Una sorta di robotica post-umana sembra sostituire le vecchie e strampalate elucubrazioni freudiane. Il sogno? Il fantasma? Il lapsus? Niente di rilevante: semplici effetti di disturbi del sonno, della cognizione o della parola. L’inconscio? Un’idea romantica priva di fondamenti scientifici, un gargarismo barbaro del Novecento. Ma il cadavere di Freud non si è già raffreddato da tempo? Un’opera come quella del filosofo francese Michel Onfray di qualche anno fa, titolata significativamente “Il crepuscolo di un idolo. Smantellare le favole freudiane”, era stata salutata dalla cultura anti-psicoanalitica come il funerale (l’ennesimo) del dottore viennese. Eppure mai come oggi il pensiero di Freud rivela la sua presenza spettrale sul nostro destino.

Attualmente l’avanzata inarrestabile dello scientismo, di un pensiero della mente che vorrebbe escludere l’equivoco, la disidentità, il fattore perturbante del desiderio (di cui invece l’inconscio freudiano testimonia l’esistenza), si mescola in un cocktail micidiale con l’avanzata –altrettanto irresistibile- di un pensiero dell’uomo e della comunità che rivaluta il suolo, il muro, il sangue, la segregazione, le radici etniche, l’ipertrofia identitaria.
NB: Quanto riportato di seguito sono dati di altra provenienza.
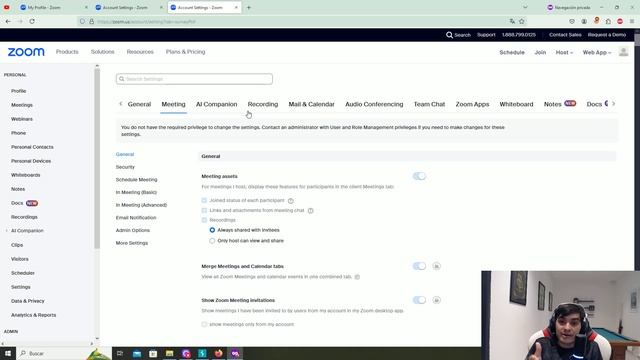This screenshot has height=360, width=640.
Task: Click the lock icon beside Show Zoom Meeting invitations
Action: 436,300
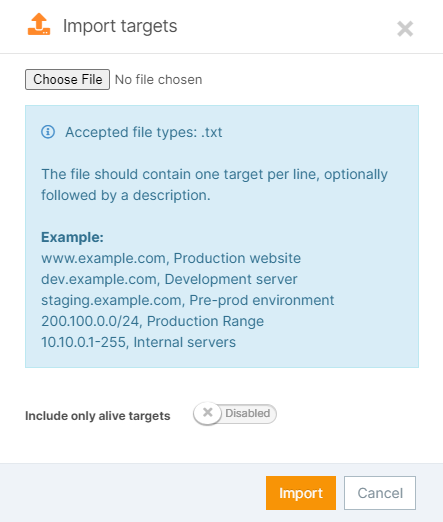Image resolution: width=443 pixels, height=522 pixels.
Task: Start the import with the Import button
Action: click(301, 493)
Ma è proprio questo doppio movimento a mostrare la vitalità critica di alcune tesi freudiane.

Nei confronti dello scientismo che riduce il volto degli uomini al carattere anonimo del numero, al culto feticistico della cifra, al dominio delle cure protocollari, la lezione di Freud ricorda che il soggetto è una singolarità assoluta e che la sua cura è irriducibile ad ogni standard. In un’epoca dove la strumentazione tecnico-scientifica sembra aver occupato ogni spazio della cura, ci insegna a non dimenticare mai l’importanza della parola del soggetto, la centralità del suo ascolto.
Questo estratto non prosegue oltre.